Gene mutation status is prognostic for postmenopausal women with early-stage estrogen receptor-positive (ER+), HER2-negative breast cancer, according to findings from the BIG 1-98 (ClinicalTrials.gov Identifier: NCT00004205) trial, presented at the 2016 San Antonio Breast Cancer Symposium.

“Genetic alterations often co-exist with each other,” reported lead study author Sherene Loi, MD, PhD, associate professor at Peter MacCallum Cancer Centre in Victoria, Australia. “Higher numbers of alterations were associated with significantly worse outcomes. The PIK3CA mutant group demonstrated molecular heterogeneity but in general had a better outcome.”

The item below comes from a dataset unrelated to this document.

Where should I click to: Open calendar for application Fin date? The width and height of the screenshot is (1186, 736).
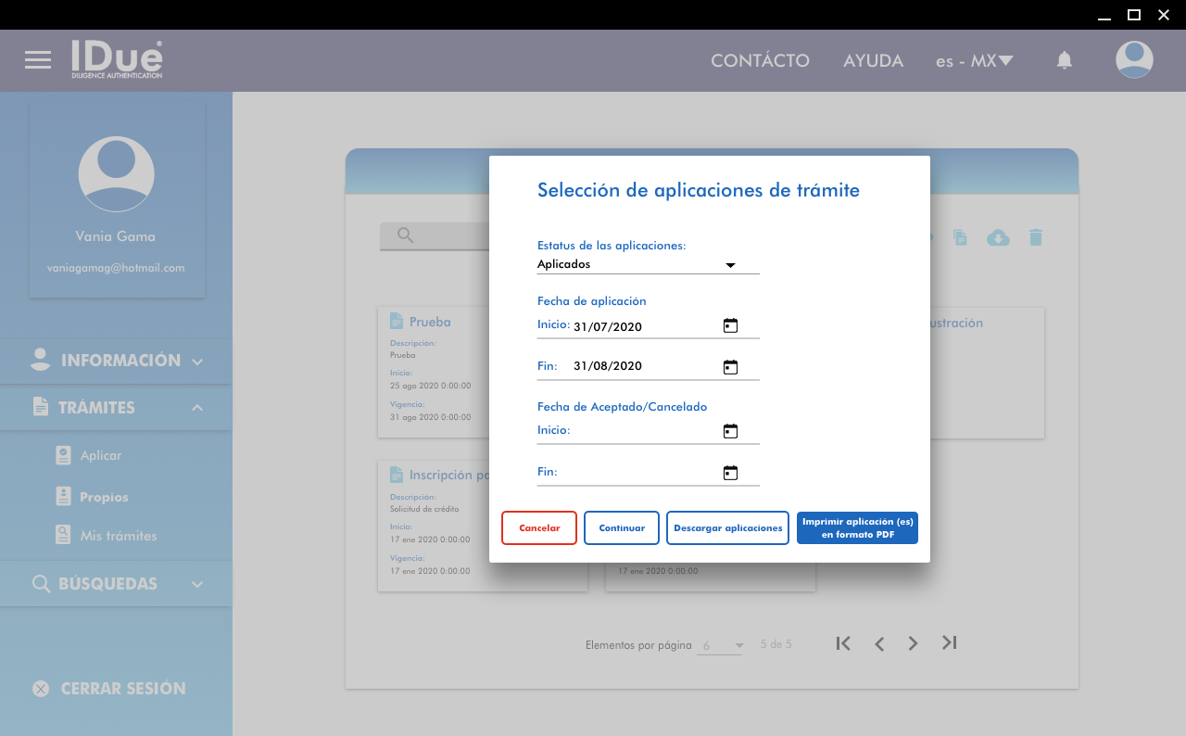pyautogui.click(x=730, y=367)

TP53 mutation, MYC amplifications, 8p11 (FGFR1) and 11q13 (CCND1) were associated with more proliferative, aggressive tumor phenotypes.

Next generation sequencing studies have uncovered diverse primary tumor mutation profiles in breast cancers but their clinical relevance is poorly understood, Dr Loi said.

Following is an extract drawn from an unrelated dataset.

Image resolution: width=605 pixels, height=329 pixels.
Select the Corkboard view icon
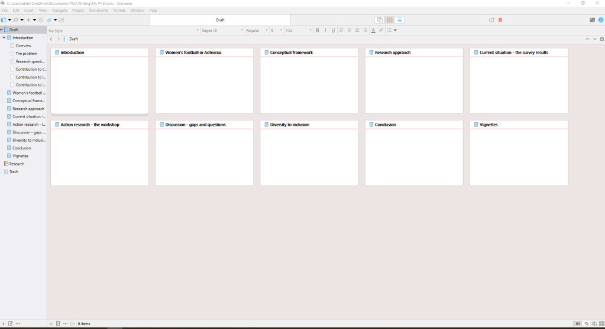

There is an urgent need to identify ways to use this information to help patients, “particularly with ER+ disease,” she said.

Dr Loi's team evaluated the prognostic and predictive value of somatic gene mutations among post-menopausal women with early-stage ER+/HER2-negative breast cancer who were treated with adjuvant letrozole and/or tamoxifen. BIG 1-98 enrolled 8010 women and assigned them to receive tamoxifen, letrozole, tamoxifen-then-letrozole, or letrozole-then-tamoxifen, for 5 years.

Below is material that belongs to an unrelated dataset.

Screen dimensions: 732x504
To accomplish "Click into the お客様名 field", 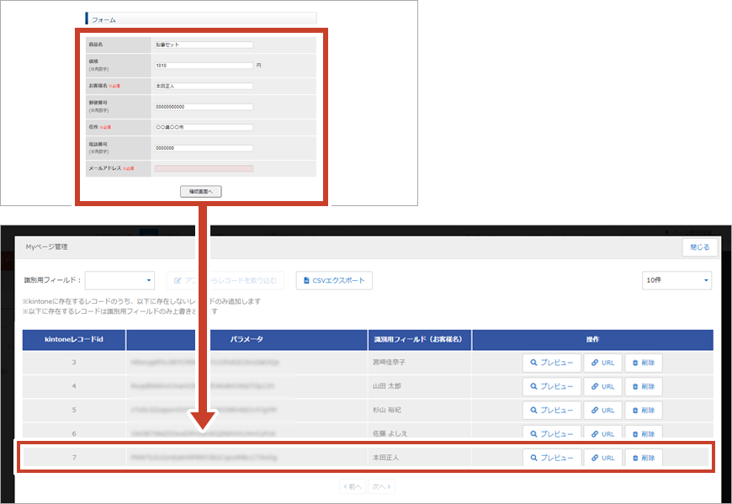I will [x=204, y=86].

At a median followup of 8.1 years, the study revealed an 18% reduction in the risk of tumor recurrence or death, and a 21% reduction in risk of death associated with letrozole, Dr Loi said.

Tumor DNA was extracted from archival samples and sequenced at the exons of 286 known cancer genes. More than 600 patients were excluded from the analysis because of poor quality or insufficient quantity of DNA. Evaluable data was assessed for 538 study participants.

“Only somatic variants that were predicted to be ‘known oncogenic' or ‘likely oncogenic' genes were used in the analyses,” she said.

PIK3CA mutations are often mutually exclusive from amplifications,” whereas gene amplifications commonly occurred together, noted Dr Loi. “TP53 mutations commonly occur along with amplifications.”

RELATED: Biomarkers and MammaPrint Status Predict Breast Cancer Response to Veliparib and Carboplatin

PIK3CA genotype was significantly associated with lower recurrence rates. Among patients with no prior chemotherapy, PIK3CA mutant genotype interacted with letrozole (5-year distant tumor recurrence-free with letrozole: 99% vs 94% for tamoxifen).

Reference

  1. Loi S, Asher R, Lee CK, et al. Clinical implications of somatic mutations in post-menopausal early-stage estrogen receptor (ER)-positive HER2-negative breast cancer (BC): Results from the BIG 1-98 study. Paper presented at: 39th San Antonio Breast Cancer Symposium; Dec 2016; San Antonio, TX.